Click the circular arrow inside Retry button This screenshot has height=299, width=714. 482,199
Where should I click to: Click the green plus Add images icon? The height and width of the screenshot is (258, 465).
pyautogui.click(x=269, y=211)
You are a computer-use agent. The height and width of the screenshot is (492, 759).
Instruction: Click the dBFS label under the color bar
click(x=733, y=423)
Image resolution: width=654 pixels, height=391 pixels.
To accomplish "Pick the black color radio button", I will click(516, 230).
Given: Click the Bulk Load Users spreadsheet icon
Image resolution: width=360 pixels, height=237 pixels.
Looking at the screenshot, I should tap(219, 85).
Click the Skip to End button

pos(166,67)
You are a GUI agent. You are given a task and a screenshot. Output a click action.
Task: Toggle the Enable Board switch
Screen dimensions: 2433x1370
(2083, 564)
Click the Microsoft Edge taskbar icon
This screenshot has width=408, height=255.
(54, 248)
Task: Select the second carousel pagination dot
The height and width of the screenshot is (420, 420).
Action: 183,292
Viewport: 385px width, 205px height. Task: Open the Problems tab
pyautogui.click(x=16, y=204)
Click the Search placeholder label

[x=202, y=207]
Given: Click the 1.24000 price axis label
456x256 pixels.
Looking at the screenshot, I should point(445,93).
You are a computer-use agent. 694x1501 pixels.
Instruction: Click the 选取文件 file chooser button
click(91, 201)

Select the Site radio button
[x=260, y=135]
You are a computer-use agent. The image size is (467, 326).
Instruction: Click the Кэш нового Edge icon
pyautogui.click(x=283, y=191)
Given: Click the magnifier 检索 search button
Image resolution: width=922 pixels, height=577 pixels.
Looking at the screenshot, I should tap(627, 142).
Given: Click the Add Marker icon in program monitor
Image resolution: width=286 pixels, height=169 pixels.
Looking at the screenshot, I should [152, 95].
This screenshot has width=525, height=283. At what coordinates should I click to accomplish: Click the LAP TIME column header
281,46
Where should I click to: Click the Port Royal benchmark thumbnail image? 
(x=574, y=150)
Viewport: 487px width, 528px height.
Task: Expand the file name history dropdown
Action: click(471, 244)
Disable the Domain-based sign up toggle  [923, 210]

**WHAT THE TASK ASKS**
Please quote the data word for word, from the line containing "Where should I click to: Click the Port" through the end of the data.

**THE REPLY**
Where should I click to: Click the Port Royal benchmark thumbnail image? 
(x=574, y=150)
Viewport: 487px width, 528px height.
Task: Expand the file name history dropdown
Action: click(471, 244)
Disable the Domain-based sign up toggle  [923, 210]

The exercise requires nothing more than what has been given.